Bahira Trask, department chair and professor, HDFS, is a cultural anthropologist. Her work examines how economic transformations are impacting gender roles and family change, how concepts of race, ethnicity and gender are changing through globalizing influences, and what kind of policies can assist and strengthen low income families. In January 2015, Trask was awarded National Council on Family Relation’s prestigious fellow designation.

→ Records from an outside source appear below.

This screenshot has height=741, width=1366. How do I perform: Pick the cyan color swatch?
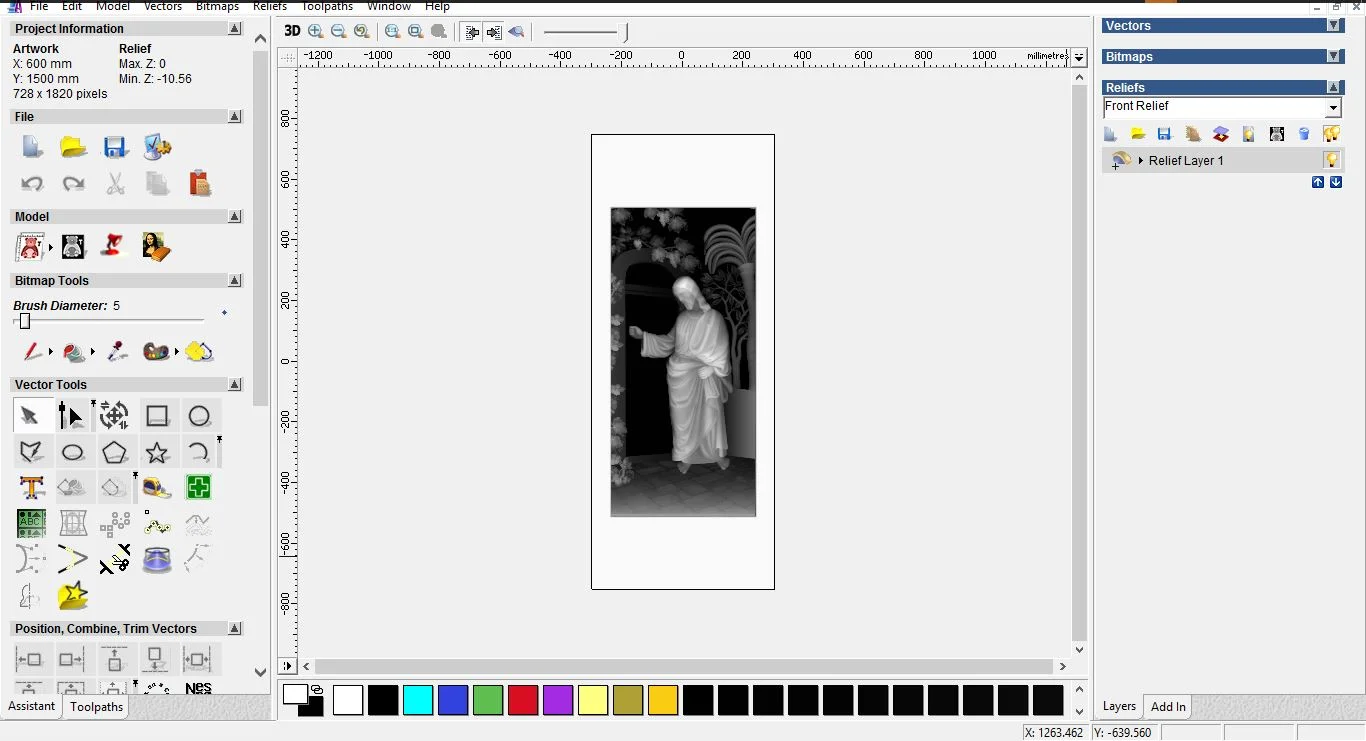tap(418, 700)
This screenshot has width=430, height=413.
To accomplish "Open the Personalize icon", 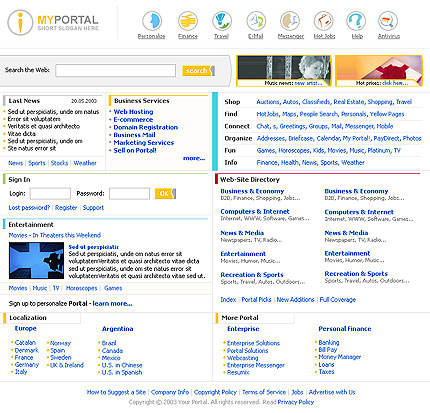I will [x=152, y=21].
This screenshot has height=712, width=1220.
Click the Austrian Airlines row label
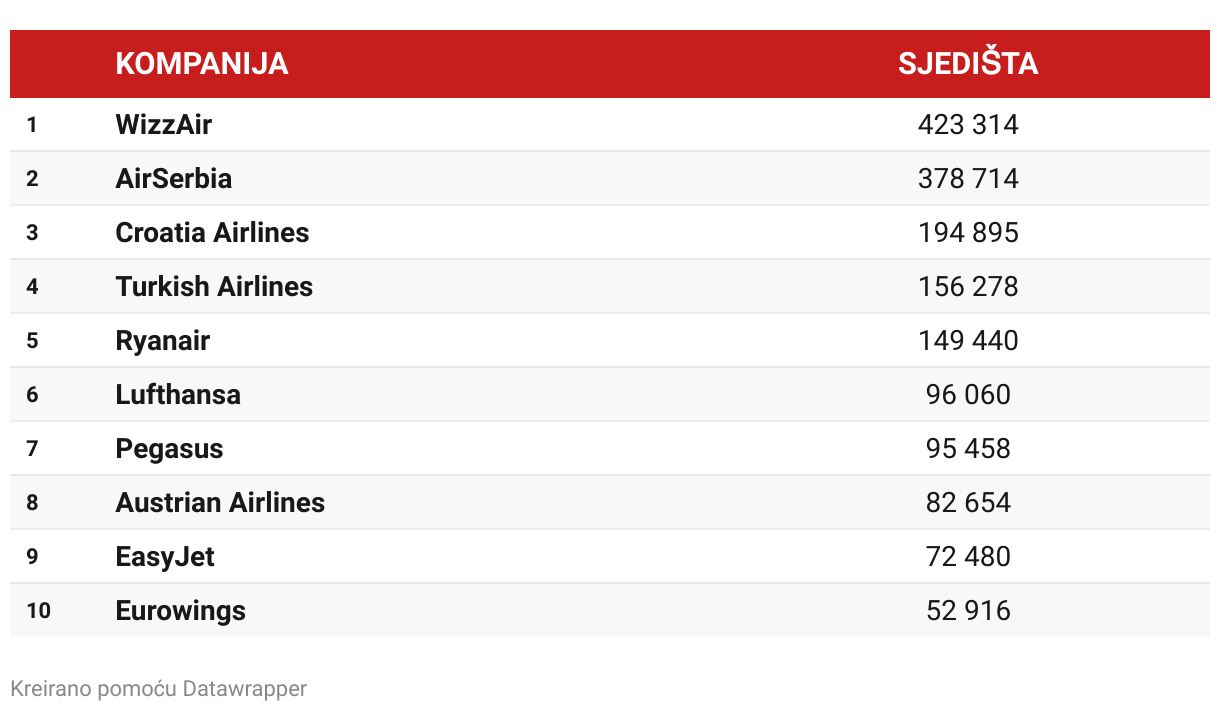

Her scholarship has been informed through participation on a number of national and community based research projects that focus on strengthening low-income families, including the Blueprints Initiative Delaware, revitalization program that supports eight Delaware communities, funded through the Home Loan Bank of Pittsburgh and the Jesse Ball DuPont organization.

Dr. Trask is a frequent presenter for the United Nations Expert Group Meeting (EGM), representing the family policies around the world:

In June 2014, she was  invited to participate in the White House Summit on Working Families.

Dr. Trask is the author and editor of a number of books in the area of family change and globalization including Women, Work and Globalization: Challenges and Opportunities (2014), Globalization and Families: Accelerated Systemic Social Change (Springer, 2010), Personal Relationships (Cognella, 2011), Cultural Diversity and Families: Expanding Perspectives (Sage, 2007), and The Greenwood Encyclopedia of Women’s Issues Worldwide, vol. 4 (Greenwood, 2003).